Job A -
In the passage on school closures, what has taken over the yard of the building that once housed the New Castle Primary School?

Provided text -
+ + + + + + +

The small wooden structure that once housed the New Castle Primary School is currently unoccupied. Goats have taken over the yard and the once-vibrant wall paintings have faded.
Ricardo said that children from the community are enrolled in schools across Westmoreland and St James.
“There are a lot of children here. Most of them go to Bethel Town Primary, Chester Castle Primary, Anchovy, and even Cornaldi Avenue and Howard Cooke Primary in Montego Bay. They go very far away yet they had a school right here. Pickney from right at the school gate lef from there and go all the way to Howard Cooke Primary,” he said.
Residents near the former Salter’s Hill Primary School in St James expressed similar disappointment over its closure. The school is located at the end of a deteriorating roadway with no streetlights, further isolating the area.
“I feel so bad about it. You know when you take a fish out of water? That is the way I feel. I feel so disappointed and down because a community without a school is no community at all,” said Ainsworth Reid, a resident of the John’s Hall.

+ + + + + + +

Job B -
Give only the number of lines in the records that contain the string "screenshot". Case counts.

Input -
+ + + + + + +

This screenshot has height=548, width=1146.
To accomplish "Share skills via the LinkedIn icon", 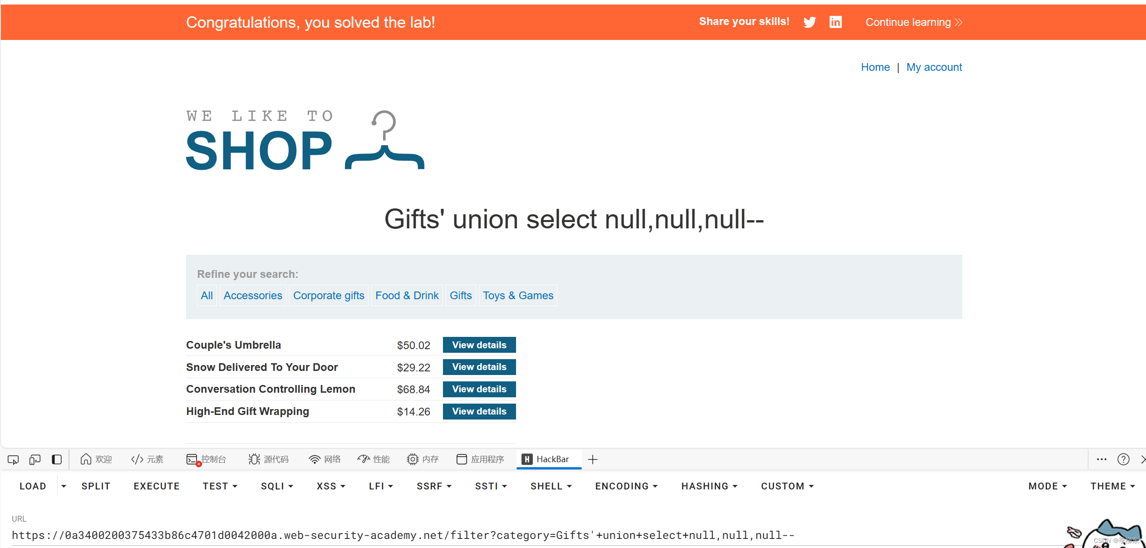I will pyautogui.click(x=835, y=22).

+ + + + + + +

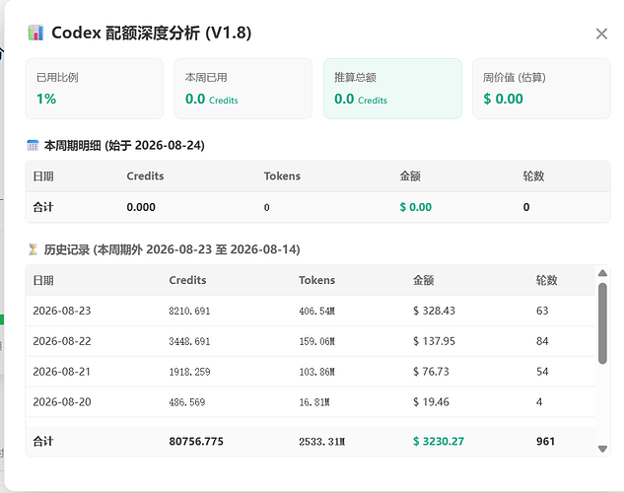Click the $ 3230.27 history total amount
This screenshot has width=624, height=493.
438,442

+ + + + + + +

Final answer A -
Goats

Final answer B -
2